Du Yiming, Li Penghai, Cheng Longlong, Zhang Xuanwei, Li Mingji, Li Fengzhou
School of Integrated Circuit Science and Engineering, Tianjin University of Technology, Tianjin, China.
China Electronics Cloud Brain (Tianjin) Technology Co, Ltd., Tianjin, China.
Front Neurosci. 2024 Jan 10;17:1330077. doi: 10.3389/fnins.2023.1330077. eCollection 2023.
Multimodal emotion recognition has become a hot topic in human-computer interaction and intelligent healthcare fields. However, combining information from different human different modalities for emotion computation is still challenging.
In this paper, we propose a three-dimensional convolutional recurrent neural network model (referred to as 3FACRNN network) based on multimodal fusion and attention mechanism. The 3FACRNN network model consists of a visual network and an EEG network. The visual network is composed of a cascaded convolutional neural network-time convolutional network (CNN-TCN). In the EEG network, the 3D feature building module was added to integrate band information, spatial information and temporal information of the EEG signal, and the band attention and self-attention modules were added to the convolutional recurrent neural network (CRNN). The former explores the effect of different frequency bands on network recognition performance, while the latter is to obtain the intrinsic similarity of different EEG samples.
To investigate the effect of different frequency bands on the experiment, we obtained the average attention mask for all subjects in different frequency bands. The distribution of the attention masks across the different frequency bands suggests that signals more relevant to human emotions may be active in the high frequency bands γ (31-50 Hz). Finally, we try to use the multi-task loss function Lc to force the approximation of the intermediate feature vectors of the visual and EEG modalities, with the aim of using the knowledge of the visual modalities to improve the performance of the EEG network model. The mean recognition accuracy and standard deviation of the proposed method on the two multimodal sentiment datasets DEAP and MAHNOB-HCI (arousal, valence) were 96.75 ± 1.75, 96.86 ± 1.33; 97.55 ± 1.51, 98.37 ± 1.07, better than those of the state-of-the-art multimodal recognition approaches.

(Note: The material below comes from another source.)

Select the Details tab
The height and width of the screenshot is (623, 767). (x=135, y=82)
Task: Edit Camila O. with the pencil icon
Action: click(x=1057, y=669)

The experimental results show that starting from the multimodal information, the facial video frames and electroencephalogram (EEG) signals of the subjects are used as inputs to the emotion recognition network, which can enhance the stability of the emotion network and improve the recognition accuracy of the emotion network. In addition, in future work, we will try to utilize sparse matrix methods and deep convolutional networks to improve the performance of multimodal emotion networks.
多模态情感识别已成为人机交互和智能医疗领域的热门话题。然而,将来自人类不同模态的信息进行融合以用于情感计算仍然具有挑战性。

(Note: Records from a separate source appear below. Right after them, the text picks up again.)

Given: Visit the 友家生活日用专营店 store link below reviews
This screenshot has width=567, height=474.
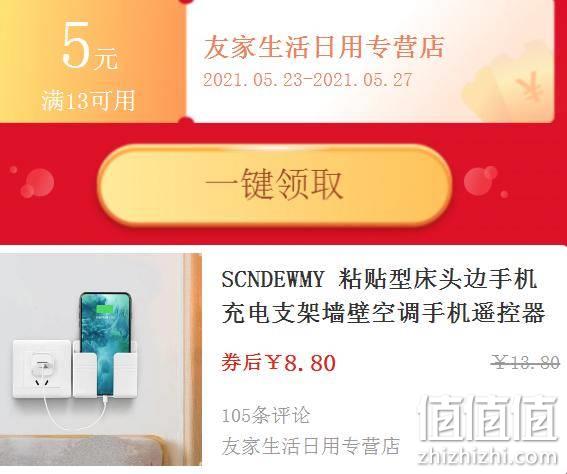Looking at the screenshot, I should (310, 446).
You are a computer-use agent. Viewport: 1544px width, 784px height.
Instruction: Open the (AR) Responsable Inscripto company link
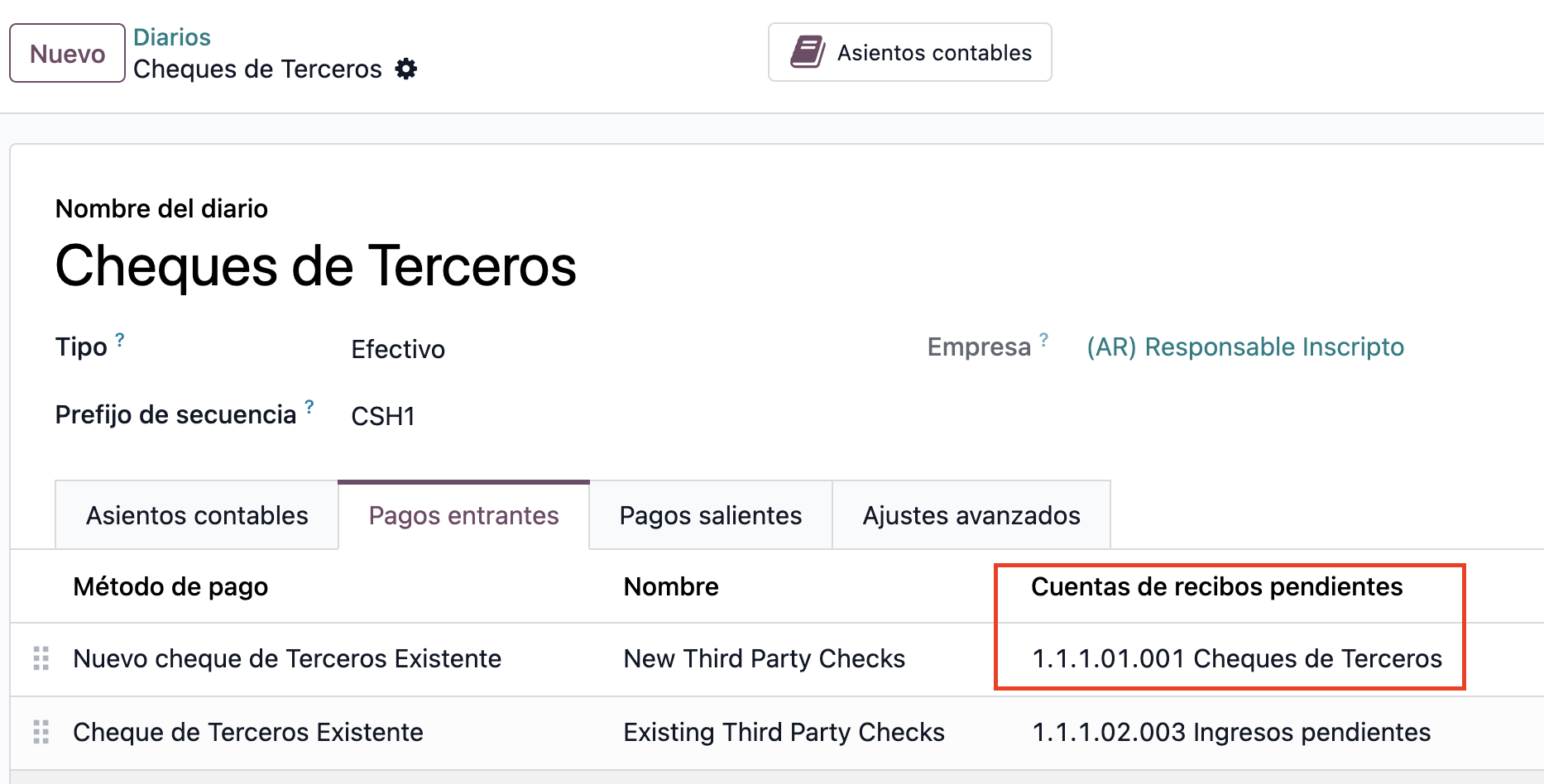pyautogui.click(x=1244, y=347)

在本文中,我们提出了一种基于多模态融合和注意力机制的三维卷积递归神经网络模型(称为3FACRNN网络)。3FACRNN网络模型由视觉网络和脑电图(EEG)网络组成。视觉网络由级联卷积神经网络-时间卷积网络(CNN-TCN)构成。在EEG网络中,添加了三维特征构建模块以整合EEG信号的频段信息、空间信息和时间信息,并在卷积递归神经网络(CRNN)中添加了频段注意力和自注意力模块。前者探究不同频段对网络识别性能的影响,而后者则是为了获取不同EEG样本的内在相似性。

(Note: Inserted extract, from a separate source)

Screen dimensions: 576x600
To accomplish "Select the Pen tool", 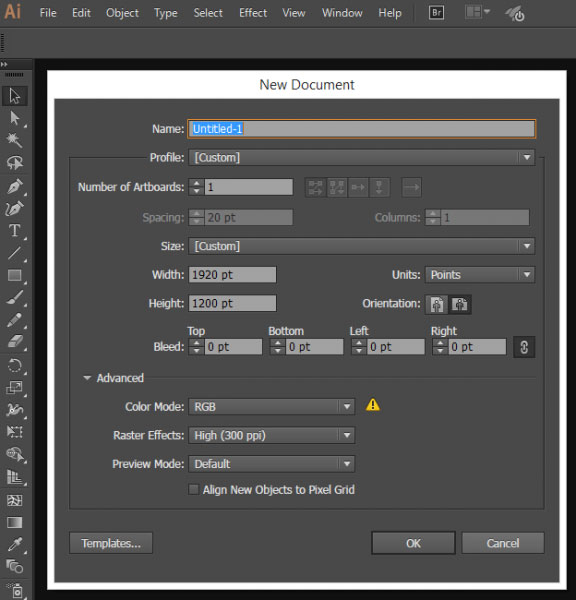I will pyautogui.click(x=15, y=186).
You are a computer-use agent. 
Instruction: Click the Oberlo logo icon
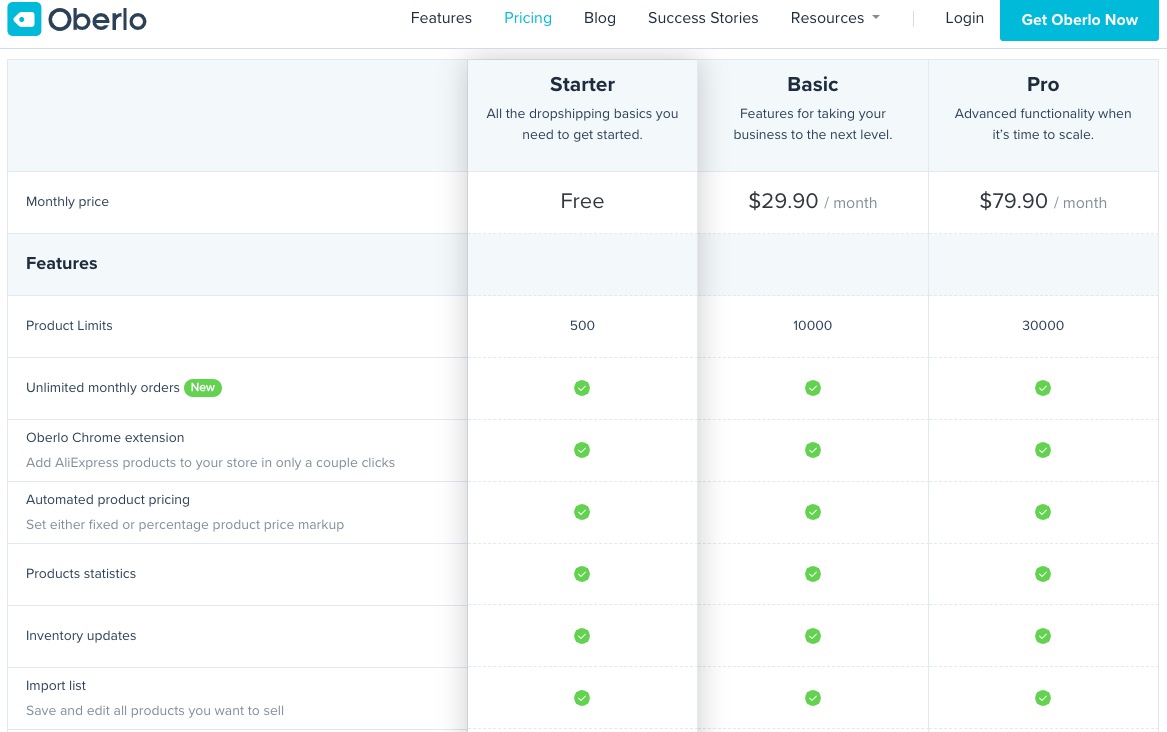pyautogui.click(x=24, y=19)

为了研究不同频段对实验的影响,我们获得了所有受试者在不同频段上的平均注意力掩码。不同频段上注意力掩码的分布表明,与人类情感更相关的信号可能在高频段γ(31 - 50Hz)中更活跃。最后,我们尝试使用多任务损失函数Lc来促使视觉和EEG模态的中间特征向量近似,目的是利用视觉模态的知识来提高EEG网络模型的性能。所提方法在两个多模态情感数据集DEAP和MAHNOB-HCI(唤醒度、效价)上的平均识别准确率和标准差分别为96.75 ± 1.75、96.86 ± 1.33;97.55 ± 1.51、98.37 ± 1.07,优于当前最先进的多模态识别方法。
实验结果表明,从多模态信息出发,将受试者的面部视频帧和脑电图(EEG)信号作为情感识别网络的输入,可以增强情感网络的稳定性并提高情感网络的识别准确率。此外,在未来的工作中,我们将尝试利用稀疏矩阵方法和深度卷积网络来提高多模态情感网络的性能。